Selbst wenn die Pflicht zur medizinischen Maske in einzelnen Bundesländern erst noch rechtskräftig werden muss, ihre Nachfrage ist im Handel bereits gestiegen. Manche Kund:innen sind beim Kauf solcher Masken angesichts Meldungen über Fälschungen jedoch besonders kritisch. DAZ.online hat deshalb nochmal zusammengefasst, auf welche Merkmale Apotheker:innen schauen können, um zumindest formal eine gewisse Qualität gewährleisten zu können.

Im Beschluss der Videoschaltkonferenz der Bundeskanzlerin mit den Regierungschefinnen und Regierungschefs der Länder vom 19. Januar 2021 heißt es, dass „die Pflicht zum Tragen von Mund-Nasen-Bedeckungen in öffentlichen Verkehrsmitteln sowie in Geschäften verbindlich auf eine Pflicht zum Tragen von medizinischen Masken konkretisiert“ wird. Medizinische Masken sind demnach „sogenannte OP-Masken oder auch Masken der Standards KN95/N95 oder FFP2“. 

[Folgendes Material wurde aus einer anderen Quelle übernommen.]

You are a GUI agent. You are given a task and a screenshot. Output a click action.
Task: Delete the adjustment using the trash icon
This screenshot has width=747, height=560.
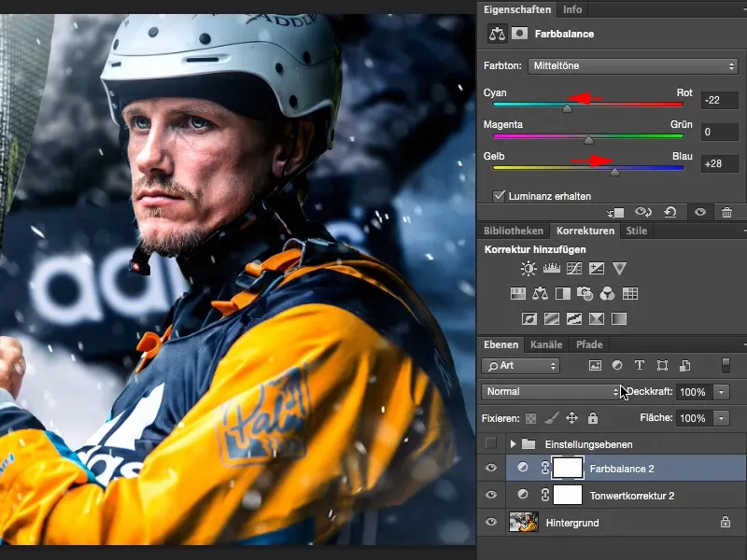(727, 212)
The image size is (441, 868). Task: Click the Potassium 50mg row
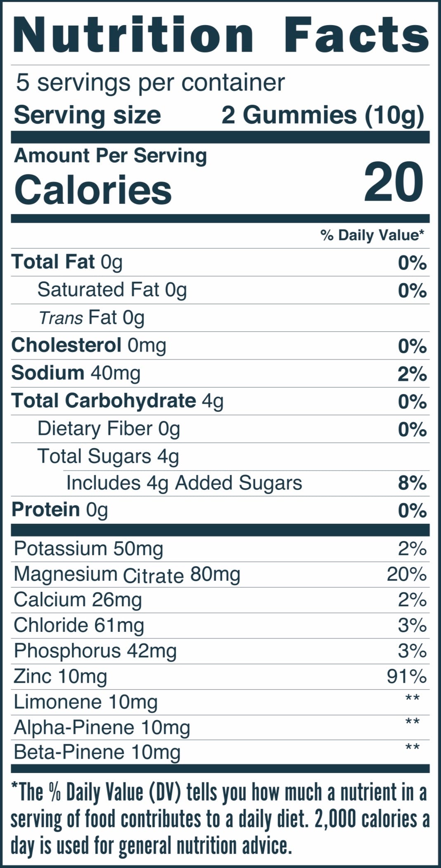click(220, 549)
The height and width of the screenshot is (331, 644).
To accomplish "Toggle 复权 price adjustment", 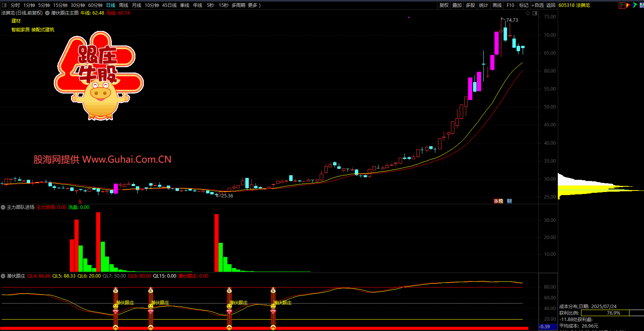I will 444,5.
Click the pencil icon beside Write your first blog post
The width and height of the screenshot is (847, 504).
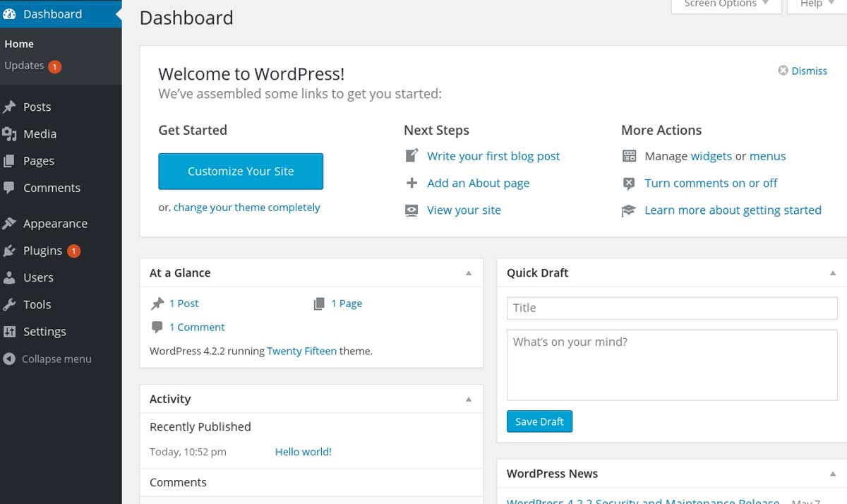click(x=411, y=155)
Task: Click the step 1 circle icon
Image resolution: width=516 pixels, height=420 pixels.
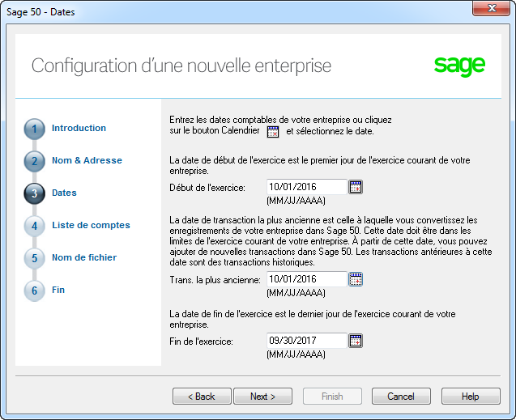Action: click(34, 129)
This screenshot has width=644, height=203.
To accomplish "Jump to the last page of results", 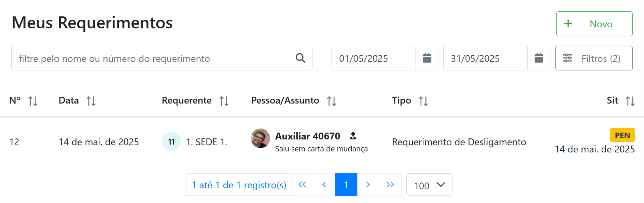I will coord(390,185).
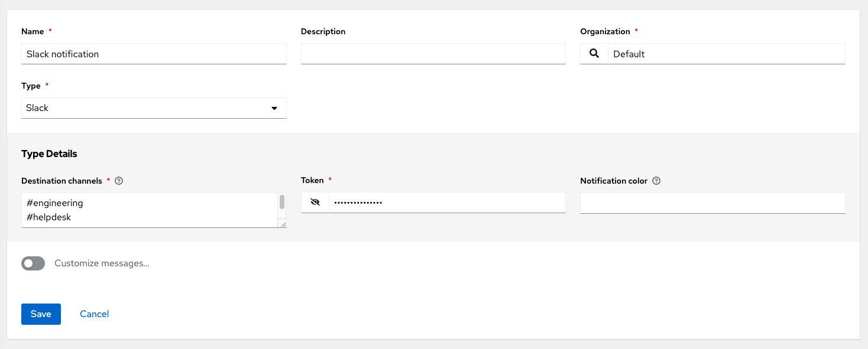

Diese neue Pflicht wird wohl nicht nur die Nachfrage nach Masken, sondern auch die Nachfragen zu Masken in den Apotheken erhöhen. Die formalen Standards zu Atemschutzmasken nach PSA-Verordnung (persönliche Schutzausrüstung) hat DAZ.online dabei bereits ausgiebig in mehreren Artikeln erörtert, zudem hat DAZ.online für seine Leser:innen eine kurze zusammenfassende Checkliste zu FFP-Masken erstellt. Diese können Sie hier herunterladen.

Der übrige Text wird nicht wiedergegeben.